DIRECTIONS FOR THIS TASK » The records that follow should be copied out exactly, pictures excluded.

DATA FOR THIS TASK »
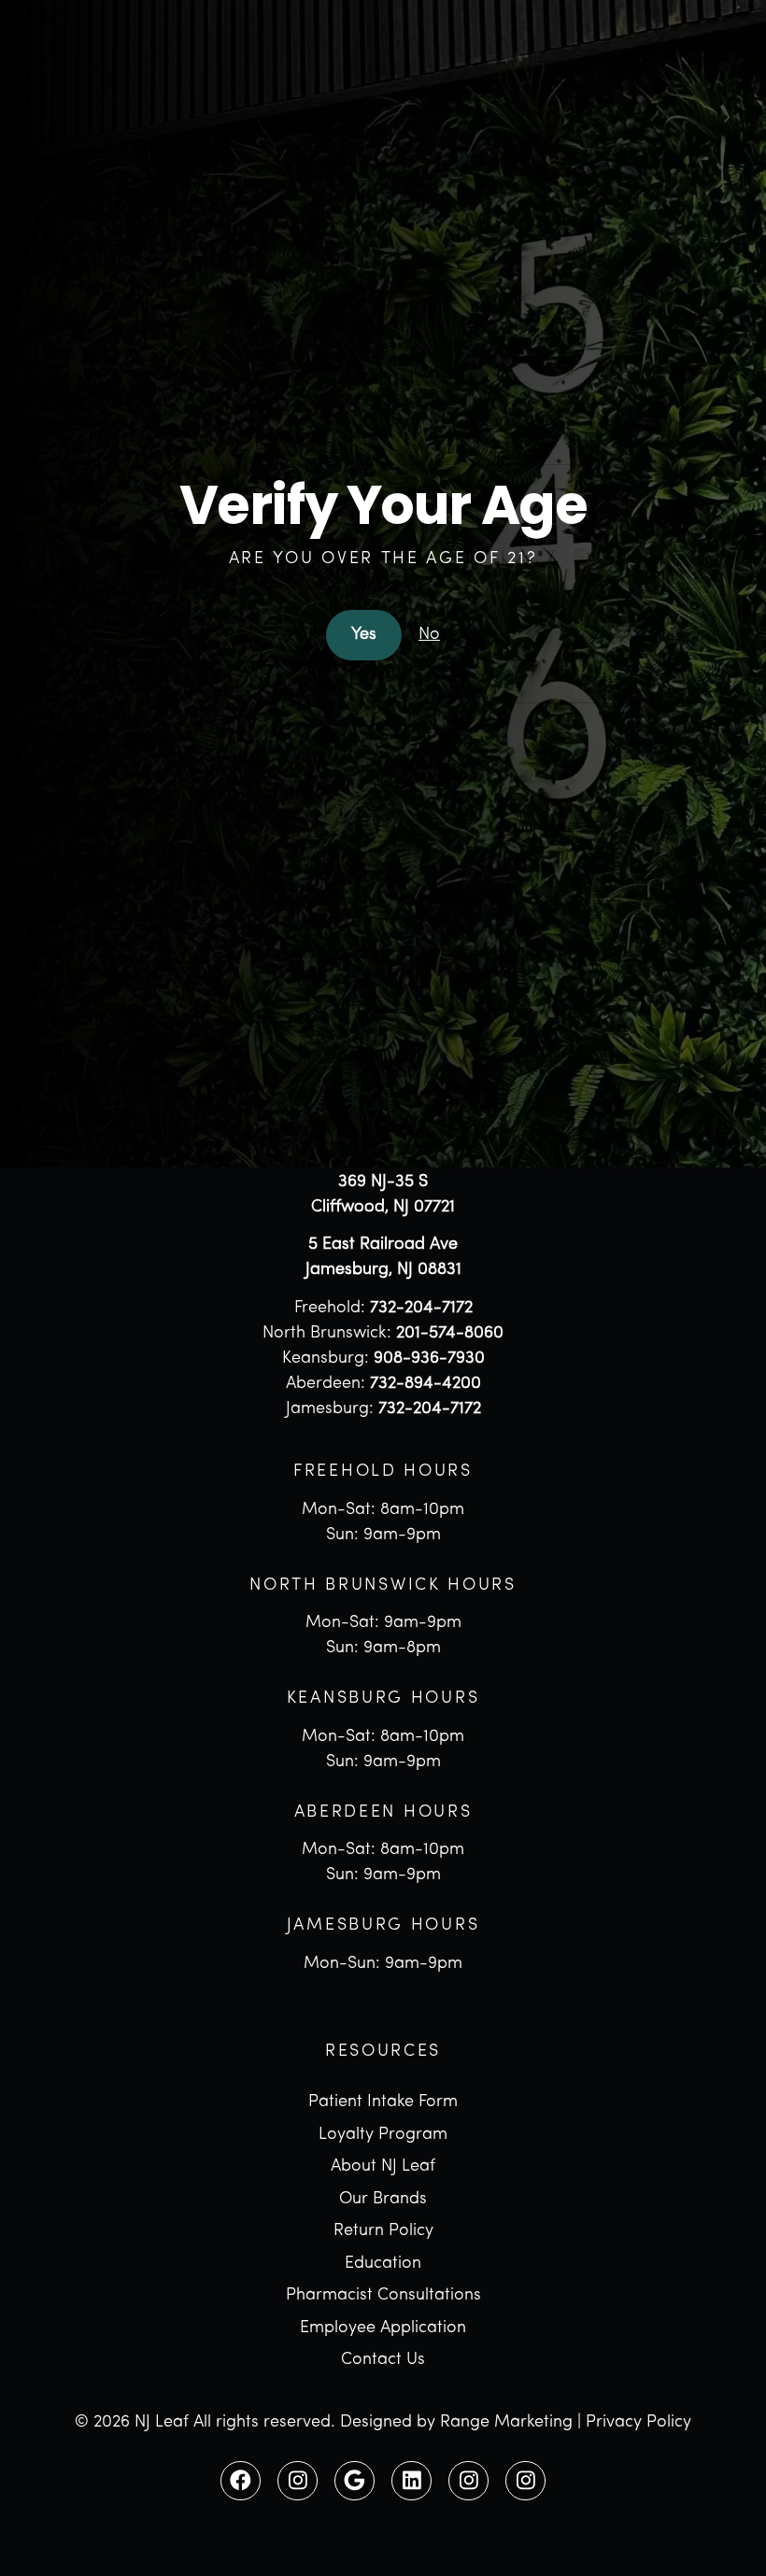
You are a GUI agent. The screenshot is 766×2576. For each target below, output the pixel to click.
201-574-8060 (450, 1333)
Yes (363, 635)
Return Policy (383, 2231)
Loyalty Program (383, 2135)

EXPECTED ANSWER »
You are a GUI agent. The screenshot is 766×2576. For each target below, output the pixel to click.
201-574-8060 (450, 1333)
Yes (363, 635)
Return Policy (383, 2231)
Loyalty Program (383, 2135)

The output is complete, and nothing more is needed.